またこの場合の農の在り方も異なります。同じ農業であっても、そもそも野菜は育つものと信じて手入れをしていく考え方と、そもそも野菜は育てるものと信じて手入れをするのではそのかかわり方が異なります。
現在の慣行農法で肥料農薬と機械を使って行う方法から見れば、手で草を刈って被せて余計なことをなるべくしないのをみると、あれは農業ではないと言われるものです。しかし本来の日本人古来から野菜の姿というのは変わっていないものです。その野菜の姿を変えてまで収穫量を変化させようとするのは、どちらが本来の農業であったかは野菜を観れば明白なのです。
これは教育でも保育でも同じことだと私は思います。
昨日、ある人と話をする中で子どもの発達を信じ関係性を見守る保育をプレゼンしたところある大学の教授から「こんなの保育ではない」と言われたそうです。何をもってその言葉を言ったのかの真意が分からないのですが、きっと先ほど書いた農業の定義、慣行農法と自然農の違いを認識することと同じようなことが起きたのではないかと感じました。
もちろんどちらがいいとか悪いとかを議論しようとしているのではなく、野菜の姿まで変えていいものか、子どもの姿まで変えていいものかということに疑問を感じているのです。

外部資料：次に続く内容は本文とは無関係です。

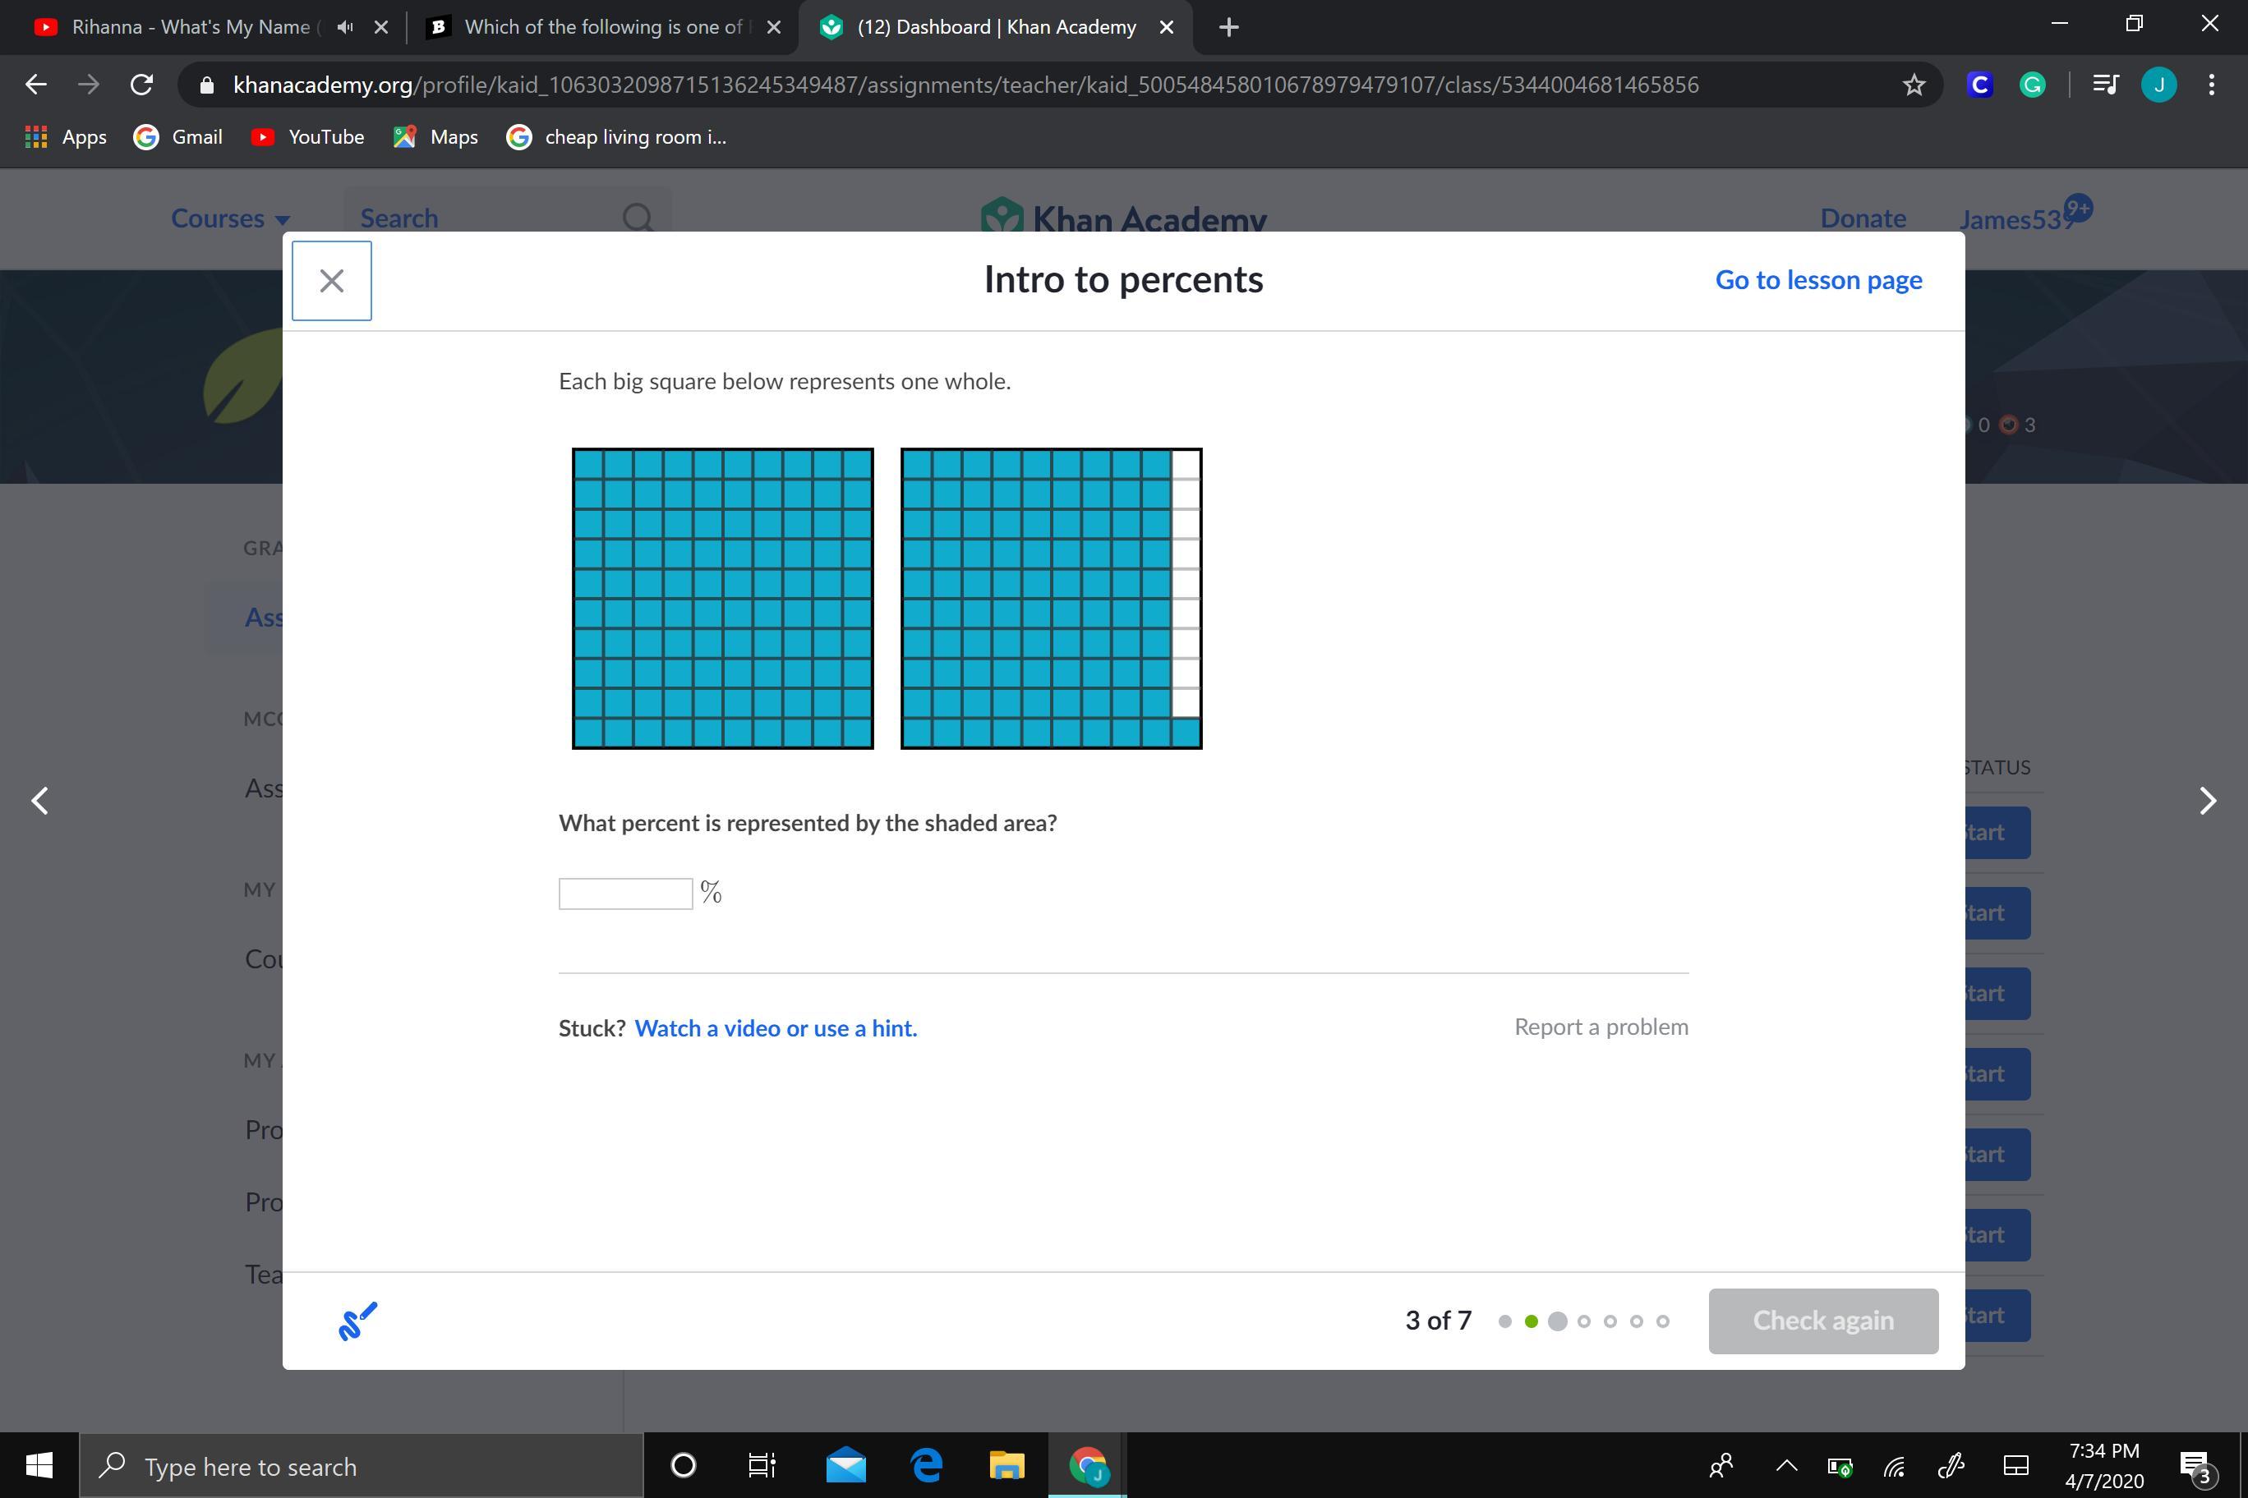Close the Intro to percents dialog
This screenshot has width=2248, height=1498.
pyautogui.click(x=331, y=281)
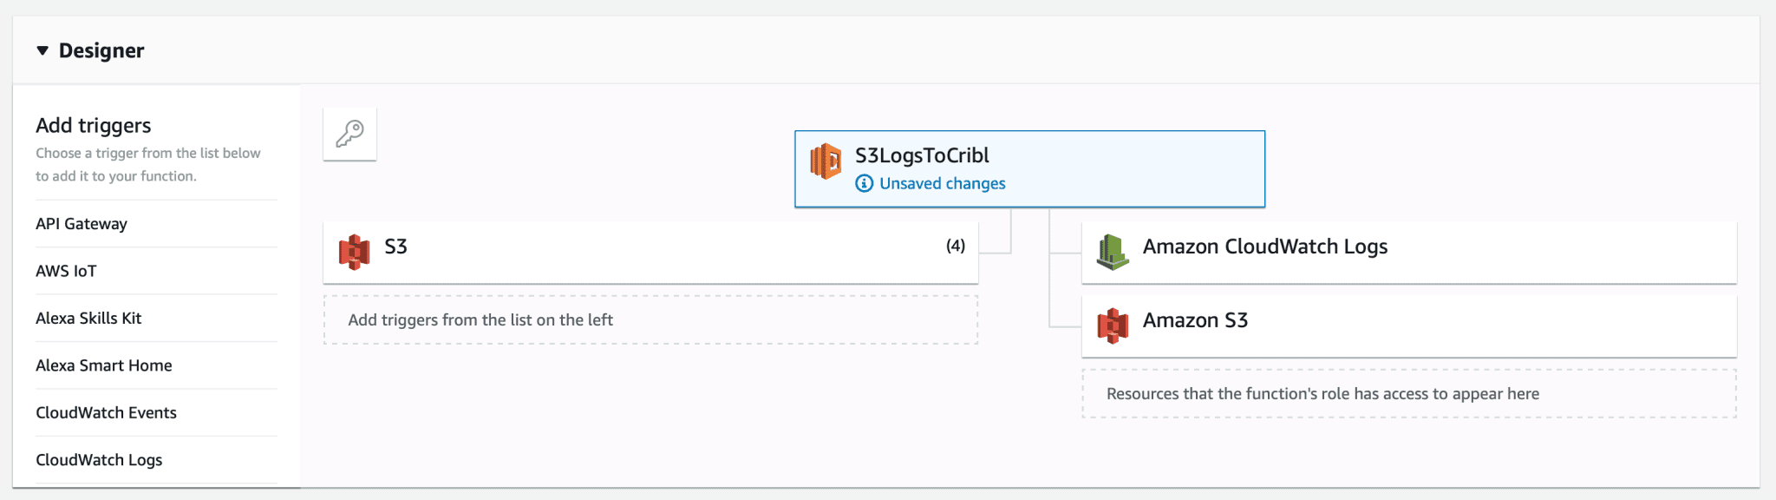Click the key permissions icon

(x=349, y=134)
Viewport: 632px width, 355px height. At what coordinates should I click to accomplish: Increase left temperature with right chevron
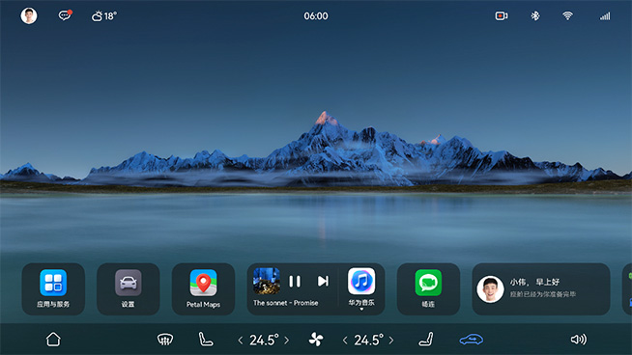pos(287,341)
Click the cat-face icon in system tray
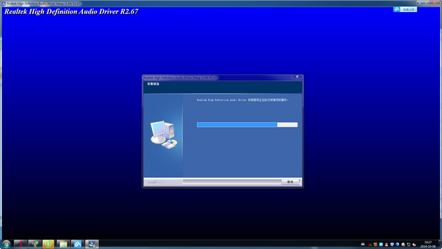Screen dimensions: 442x249 [x=376, y=244]
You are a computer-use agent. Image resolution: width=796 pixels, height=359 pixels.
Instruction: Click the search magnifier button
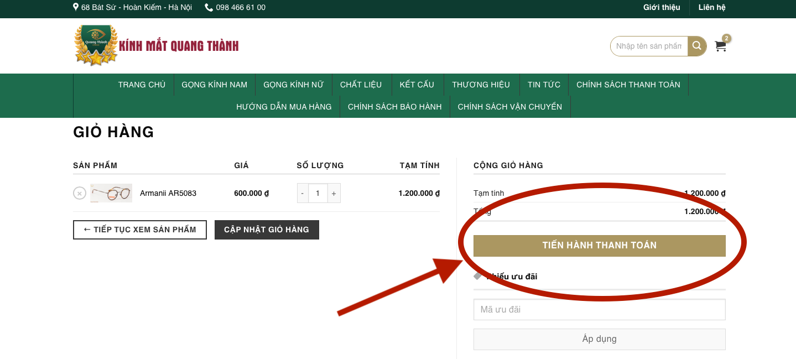pos(697,46)
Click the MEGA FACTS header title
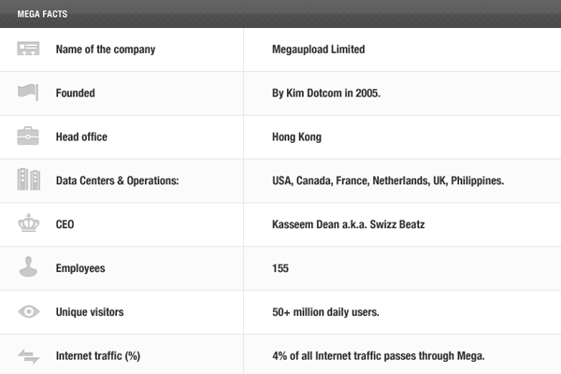 (42, 14)
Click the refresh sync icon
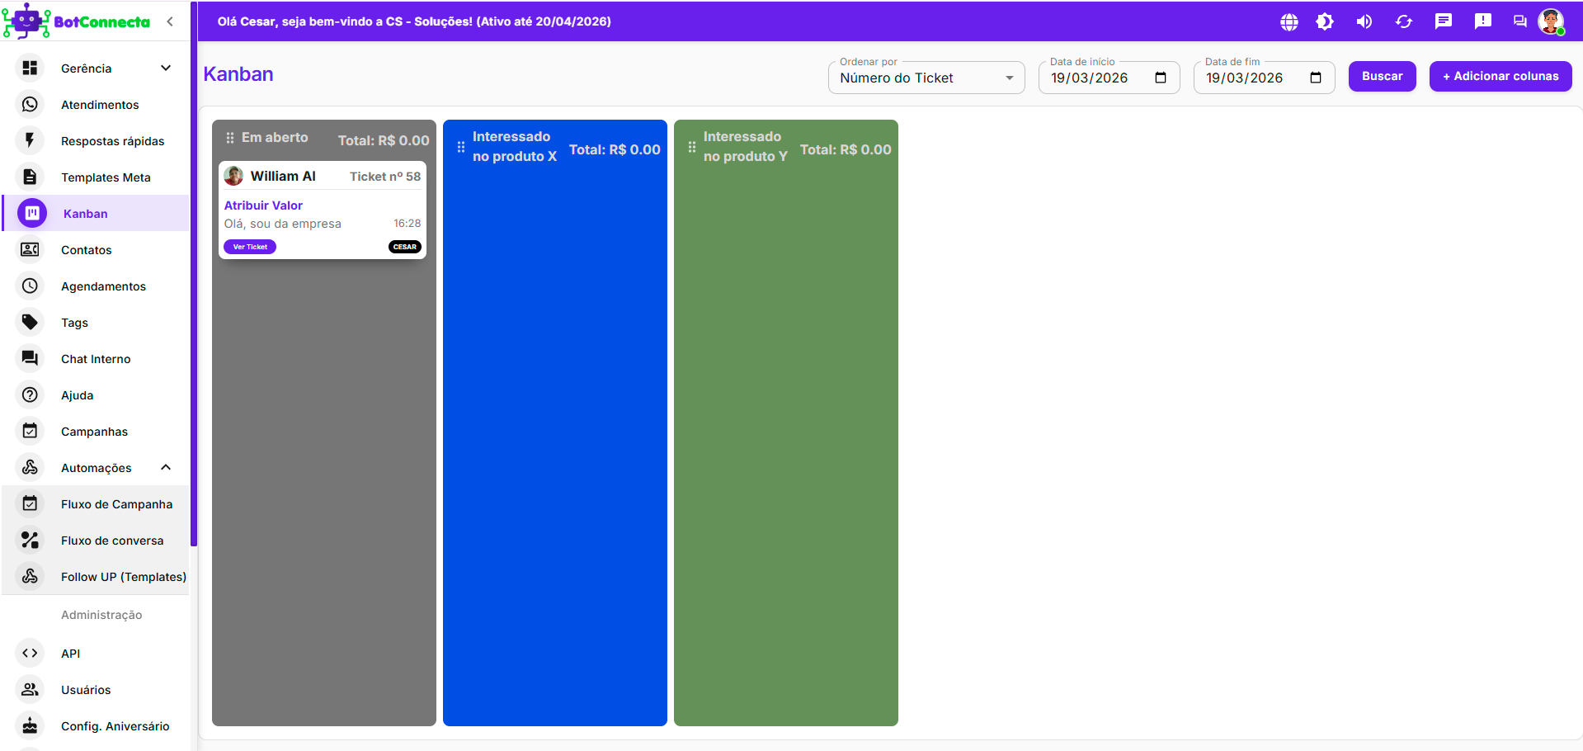The image size is (1583, 751). pyautogui.click(x=1403, y=22)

本来の姿が合って、その本来の姿のままに育ててあげることがそのものらしさでありそのものの仕合わせだとも言えます。無理やりに、こちらの都合で相手を変えてしまうことで相手は本来の姿や本来の生き方ができなくなるかもしれません。
自然界というものは、それぞれに活き活きと伸び伸びと自分らしさを発揮して天から与えられた役割を楽しく生き切っているとも言えます。そういう太古から今まで連綿と続いてきたいのちの連鎖や魂の邂逅、そういう仕合せを享受される場がこの地上の楽園であったはずです。
それを無理やりに姿かたちを換えさせ、本来のことができなくなるというやり方が御互いを尊重しているとは私には思えません。
詩経に「鳶飛魚躍」という言葉があります。これは「鳶(とび)は飛んで天に戻いたり、魚は淵に躍る」という言葉です。辞書には「万物が自然の本性に従って、自由に楽しんでいることのたとえ。また、そのような天の理の作用のこと。また、君主の恩徳が広く及び、人々がその能力などによって、それぞれ所を得ているたとえ。鳶とびが空に飛び魚が淵ふちにおどる意」とあります。
本来のそのものの姿を守っていくことが、太古の昔から大切に絆を守りながら共生した仲間たちとの暮らし方です。今のように何でも人間の思い通りに変えてしまおうとするのはとても傲慢なことだと思います。知らず知らずのうちに刷り込まれていないか、他にもおかしなところはないかと学び直し見直す自戒の日々です。
自然の姿を守ろうとすることが自然に逆らわないことであり、自然と寄り添い生きる謙虚な姿勢でもあります。日々はまさに選択の連続、自分の布置がどうなっているのか、刷り込みを憎み人を憎まず刷り込みを取り払って精進していきたいと思います。